Le marché du logement à Berne reste extrêmement tendu

À Berne, les 351 logements vacants ne suffisent toujours pas à constituer une réserve minimale. Au 1er juin 2026, le taux de logements vacants s’établissait à 0,44 %, alors que le parc immobilier avait atteint 79 797 logements à la fin de l’année 2025 et que les nouvelles constructions avaient déjà été entièrement absorbées.

août 2026

Cette augmentation du parc immobilier n’a pas résolu la situation. Bien que la ville de Berne ait dénombré au total 79 797 logements au 31 décembre 2025, seuls 351 logements étaient à nouveau inoccupés au 1er juin 2026. La réserve est donc restée à un niveau nettement inférieur au seuil de 1 %, à partir duquel on parle généralement de pénurie de logements.

L’analyse de la répartition est particulièrement révélatrice. Parmi les logements vacants, les trois-pièces dominaient avec 165 unités, auxquels s’ajoutaient 95 deux-pièces et 51 quatre-pièces. Parallèlement, 54 des 351 logements recensés étaient déjà loués à une date ultérieure à la date de référence. Le parc immédiatement disponible s’est donc encore réduit.

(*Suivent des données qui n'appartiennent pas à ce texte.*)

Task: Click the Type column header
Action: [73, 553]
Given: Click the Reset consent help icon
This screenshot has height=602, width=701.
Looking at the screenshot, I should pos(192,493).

Les nouvelles constructions ne créent pas de marge de manœuvre
L’enquête montre également à quelle vitesse les nouveaux logements sont absorbés par le marché. Les nouvelles constructions étaient entièrement louées. Pour les promoteurs immobiliers, les propriétaires et la ville, cela signifie que même des constructions supplémentaires ne parviennent pas, pour l’instant, à atténuer visiblement la pénurie. Ce taux est resté inchangé par rapport à l’année précédente et stagne pratiquement depuis 2023.

Les quartiers divergent
Sur le plan géographique, la répartition des logements vacants est très inégale. Dans le centre-ville, seuls 23 logements inoccupés ont été recensés. Dans le quartier de Bümpliz-Oberbottigen, on en comptait 92. Les périodes de construction montrent également que le taux de vacance n’est pas un phénomène propre aux anciens bâtiments. 129 logements inoccupés datent d’avant 1947, tandis que 222 ont été construits entre 1947 et 2023.

Peu d’amélioration en vue
Pour le marché immobilier bernois, c’est un signal inquiétant. Le parc immobilier s’agrandit, mais les logements vacants restent extrêmement rares. Tant que les nouvelles constructions seront absorbées sans générer de logements vacants et que même le parc statistiquement inoccupé sera en partie déjà reloué, la pression sur le marché locatif, la politique de logement et les nouveaux projets restera forte.